Return all of the records exactly.

Data records -
****************************************
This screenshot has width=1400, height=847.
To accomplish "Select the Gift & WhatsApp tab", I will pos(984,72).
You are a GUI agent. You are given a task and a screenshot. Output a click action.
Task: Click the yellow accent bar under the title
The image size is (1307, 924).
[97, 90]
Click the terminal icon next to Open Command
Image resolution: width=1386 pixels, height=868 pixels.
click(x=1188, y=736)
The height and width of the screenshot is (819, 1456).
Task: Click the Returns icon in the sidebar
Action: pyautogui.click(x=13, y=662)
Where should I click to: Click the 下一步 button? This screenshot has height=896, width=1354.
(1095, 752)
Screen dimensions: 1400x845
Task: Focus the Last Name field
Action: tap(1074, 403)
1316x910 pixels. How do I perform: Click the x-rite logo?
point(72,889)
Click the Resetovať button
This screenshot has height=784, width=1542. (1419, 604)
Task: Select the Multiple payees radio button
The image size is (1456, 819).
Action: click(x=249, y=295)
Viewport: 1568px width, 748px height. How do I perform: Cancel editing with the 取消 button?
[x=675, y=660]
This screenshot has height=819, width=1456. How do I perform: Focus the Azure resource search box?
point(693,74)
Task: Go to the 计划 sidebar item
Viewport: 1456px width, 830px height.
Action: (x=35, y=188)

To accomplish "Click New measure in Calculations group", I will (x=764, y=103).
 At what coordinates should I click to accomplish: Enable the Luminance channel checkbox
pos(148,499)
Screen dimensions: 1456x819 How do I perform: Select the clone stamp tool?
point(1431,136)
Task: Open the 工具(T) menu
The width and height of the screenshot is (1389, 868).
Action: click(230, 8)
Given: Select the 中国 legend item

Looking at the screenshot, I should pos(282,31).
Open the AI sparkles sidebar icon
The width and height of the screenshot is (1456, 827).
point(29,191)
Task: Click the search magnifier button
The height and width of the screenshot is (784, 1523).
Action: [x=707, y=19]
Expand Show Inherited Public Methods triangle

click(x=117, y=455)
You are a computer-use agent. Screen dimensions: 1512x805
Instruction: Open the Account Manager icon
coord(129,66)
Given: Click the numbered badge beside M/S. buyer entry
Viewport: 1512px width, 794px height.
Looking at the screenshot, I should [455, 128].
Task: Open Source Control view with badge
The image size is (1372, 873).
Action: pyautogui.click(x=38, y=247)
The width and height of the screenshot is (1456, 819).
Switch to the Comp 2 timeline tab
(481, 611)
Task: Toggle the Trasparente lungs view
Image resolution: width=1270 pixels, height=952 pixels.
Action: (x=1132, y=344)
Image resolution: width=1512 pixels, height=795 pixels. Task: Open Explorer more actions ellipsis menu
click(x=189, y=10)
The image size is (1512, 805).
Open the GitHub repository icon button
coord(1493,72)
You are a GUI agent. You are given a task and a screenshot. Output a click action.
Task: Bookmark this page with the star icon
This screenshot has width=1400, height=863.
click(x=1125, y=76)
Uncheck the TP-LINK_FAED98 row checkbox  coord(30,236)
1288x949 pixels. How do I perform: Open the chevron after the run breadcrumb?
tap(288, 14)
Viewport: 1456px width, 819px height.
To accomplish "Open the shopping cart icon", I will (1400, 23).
****************************************
Solution -
This screenshot has width=1400, height=847.
To accomplish "Select the Gift & WhatsApp tab", I will pos(984,72).
You are a GUI agent. You are given a task and a screenshot. Output a click action.
Task: Click the yellow accent bar under the title
The image size is (1307, 924).
[97, 90]
Click the terminal icon next to Open Command
Image resolution: width=1386 pixels, height=868 pixels.
click(x=1188, y=736)
The height and width of the screenshot is (819, 1456).
Task: Click the Returns icon in the sidebar
Action: pyautogui.click(x=13, y=662)
Where should I click to: Click the 下一步 button? This screenshot has height=896, width=1354.
(1095, 752)
Screen dimensions: 1400x845
Task: Focus the Last Name field
Action: tap(1074, 403)
1316x910 pixels. How do I perform: Click the x-rite logo?
point(72,889)
Click the Resetovať button
This screenshot has height=784, width=1542. (1419, 604)
Task: Select the Multiple payees radio button
The image size is (1456, 819).
Action: click(x=249, y=295)
Viewport: 1568px width, 748px height. How do I perform: Cancel editing with the 取消 button?
[x=675, y=660]
This screenshot has height=819, width=1456. How do I perform: Focus the Azure resource search box?
point(693,74)
Task: Go to the 计划 sidebar item
Viewport: 1456px width, 830px height.
Action: (x=35, y=188)

To accomplish "Click New measure in Calculations group", I will (x=764, y=103).
 At what coordinates should I click to accomplish: Enable the Luminance channel checkbox
pos(148,499)
Screen dimensions: 1456x819 How do I perform: Select the clone stamp tool?
point(1431,136)
Task: Open the 工具(T) menu
The width and height of the screenshot is (1389, 868).
Action: click(230, 8)
Given: Select the 中国 legend item

Looking at the screenshot, I should pos(282,31).
Open the AI sparkles sidebar icon
The width and height of the screenshot is (1456, 827).
point(29,191)
Task: Click the search magnifier button
The height and width of the screenshot is (784, 1523).
Action: [x=707, y=19]
Expand Show Inherited Public Methods triangle

click(x=117, y=455)
You are a computer-use agent. Screen dimensions: 1512x805
Instruction: Open the Account Manager icon
coord(129,66)
Given: Click the numbered badge beside M/S. buyer entry
Viewport: 1512px width, 794px height.
Looking at the screenshot, I should [455, 128].
Task: Open Source Control view with badge
The image size is (1372, 873).
Action: pyautogui.click(x=38, y=247)
The width and height of the screenshot is (1456, 819).
Switch to the Comp 2 timeline tab
(481, 611)
Task: Toggle the Trasparente lungs view
Image resolution: width=1270 pixels, height=952 pixels.
Action: (x=1132, y=344)
Image resolution: width=1512 pixels, height=795 pixels. Task: Open Explorer more actions ellipsis menu
click(x=189, y=10)
The image size is (1512, 805).
Open the GitHub repository icon button
coord(1493,72)
You are a GUI agent. You are given a task and a screenshot. Output a click action.
Task: Bookmark this page with the star icon
This screenshot has width=1400, height=863.
click(x=1125, y=76)
Uncheck the TP-LINK_FAED98 row checkbox  coord(30,236)
1288x949 pixels. How do I perform: Open the chevron after the run breadcrumb?
tap(288, 14)
Viewport: 1456px width, 819px height.
To accomplish "Open the shopping cart icon", I will (1400, 23).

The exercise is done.